On June 12, 2020 the Star Tribune published an opinion piece by Ahmed Tharwat that references Seward Co-op’s decision to discontinue hummus and other products made by Holy Land. Below is our response to Tharwat’s opinion piece. Our statement on our decision can be found here.
In response to an opinion piece in the Star Tribune by Ahmed Tharwat alleges Seward Co-op “…had a liberal snap moment and proudly announced to everybody that they don’t sell Holy Land products anymore.” These allegations are not rooted in truth and fail to acknowledge Seward Co-op’s own equity journey as a cooperative business. We are by no means perfect, and we’ve taken criticism we’ve received to heart. What some community members see as a hasty response to hateful social media posts made long ago is actually a demonstration of our responsibility to hold other businesses accountable.

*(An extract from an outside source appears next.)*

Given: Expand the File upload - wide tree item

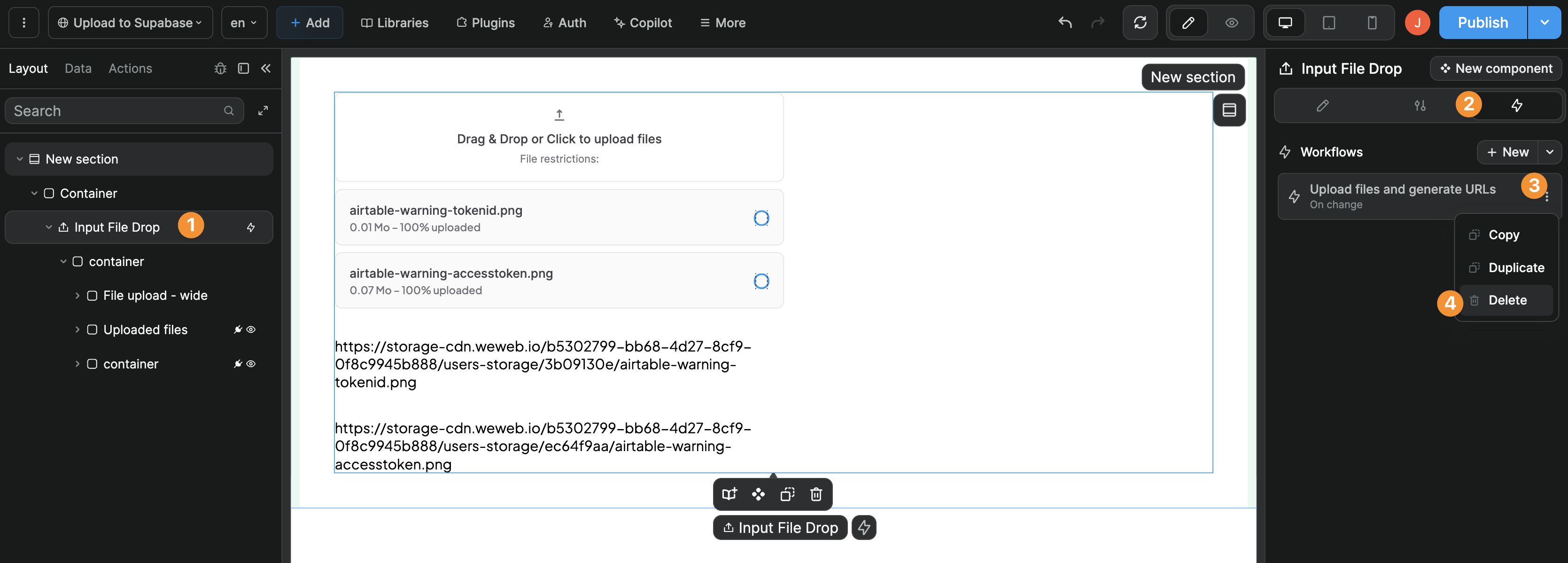Looking at the screenshot, I should (x=78, y=295).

Seward Co-op has an obligation to our community to offer spaces where everyone is welcome.
The decision to remove Holy Land products from our stores was not a “liberal snap.” Seward Co-op’s diversity, equity and inclusion journey began seven years ago when we announced our intention to build the Friendship store in the Bryant neighborhood, a historically African American community. The community had valid concerns about hiring practices and product selection that would reflect the diversity of the neighborhood, and criticism related to the ongoing threat of gentrification in the neighborhood. These conversations were a humbling experience and revealed opportunities for Seward Co-op to shift and adapt.

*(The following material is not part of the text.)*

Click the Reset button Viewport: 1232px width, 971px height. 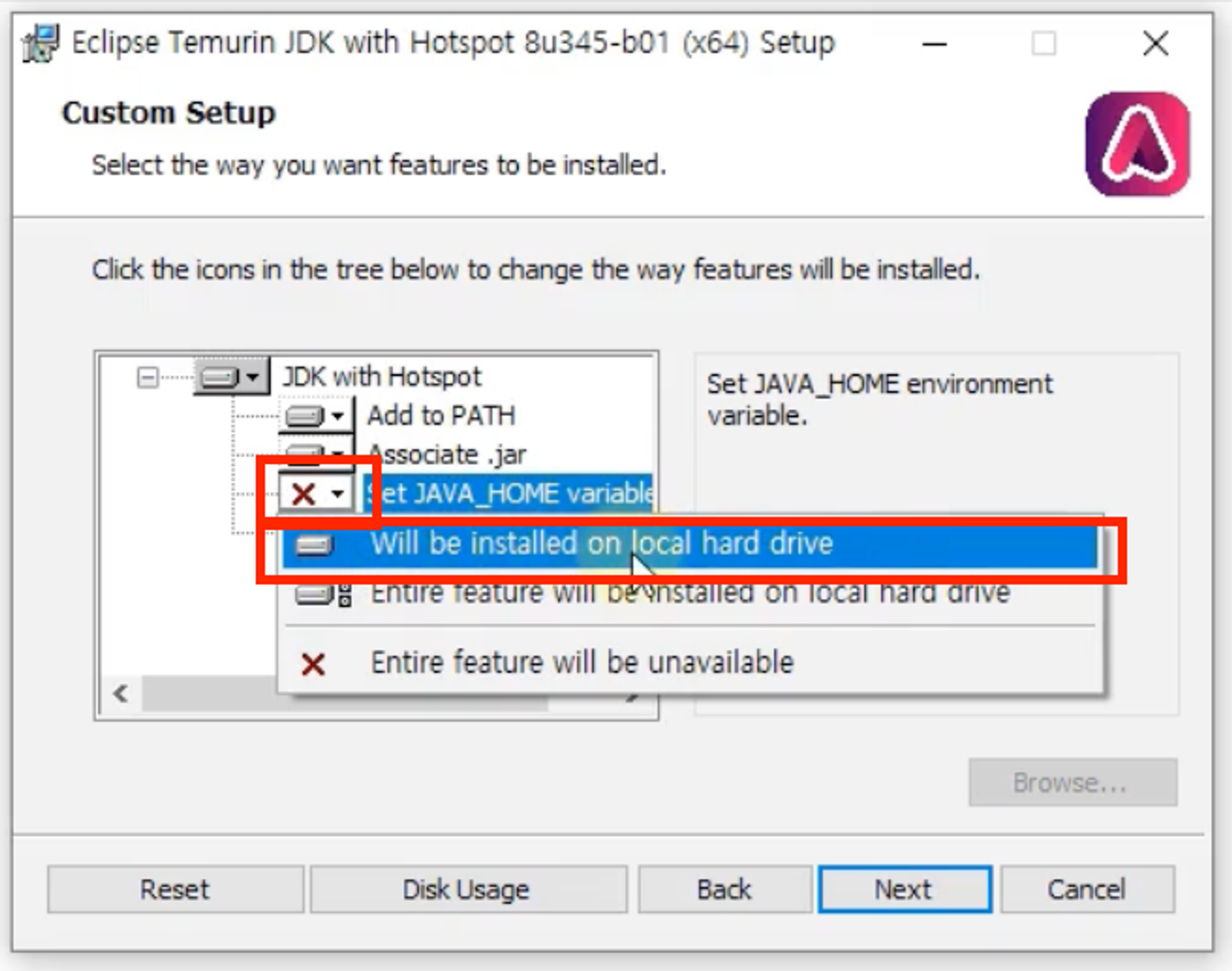175,889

What has resulted is significant changes toward equity and inclusion. Staff continually evaluate Seward Co-op policies and procedures to weed out bias. As an organization we’ve holistically rethought recruitment, hiring and operational practices. We have continued to demonstrate our commitment to equity and inclusion with investments in ongoing cultural competency training, and by forming an Equity and Community Engagement department. These deliberate changes are how we understand our community-owned cooperative can become anti-racist.
We did not “proudly announce to everybody” that we discontinued Holy Land. And we were not the only business to choose to end their relationship with them. As a business focused on equity, we were forced to choose between removing products from a beloved immigrant-owned business and ceasing our 30-year business relationship with them, or putting the emotional safety of our staff and wider community at risk.

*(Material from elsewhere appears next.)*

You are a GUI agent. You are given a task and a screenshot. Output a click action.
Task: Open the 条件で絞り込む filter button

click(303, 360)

George Floyd was murdered just six blocks from our Friendship store on E. 38th Street. We learned of Lianna Wadi’s hateful social media posts during a moment when our Black staff in particular are deeply impacted by trauma in our community, and at a time that we specifically highlighted the direct experience and trauma of one of our African American managers. To leave these products on our shelves would have sent a powerful message to co-op employees and to our shoppers that the kind of hate expressed in the posts is somehow acceptable. We chose to center the emotional safety of these staff and community members over our relationship with Holy Land. We also recognize that many different identity groups, not only Black people, were targeted by these hateful words. We support the deeper healing and safety needed for all marginalized people in this moment.
Our society has been too quick to forgive hurtful racists statements (as well as deeds), and too slow to redress the harm they cause. Culture-wide, we are just beginning to recognize the scope of the harm and pain caused by racism which is real, persistent and lethal. These harms extend to many groups, not uniquely to those identified by race. We do not believe that naming and rejecting this type of hate speech is hasty; rather, it has been too long delayed.
We believe people can change. We all make mistakes in life. We encourage Holy Land’s ownership to stand with us against racism and bias. When the deeper work of reconciliation happens, we are willing to be in dialogue with the company about repairing the relationship. The first step for any business is to take full responsibility for the harm AND to get into action addressing their own bias within.
Our decision earlier this month was to support Seward Co-op staff, and to cause no further harm to them or to co-op shoppers. We hope that this action, and actions of many other businesses who ended their relationships with Holy Land compels the Wadi family in the direction of one day being a business that is no longer perpetuating racism and hate. It will take much more work to heal and repair the damage in our community. Developing this process is Holy Land’s responsibility.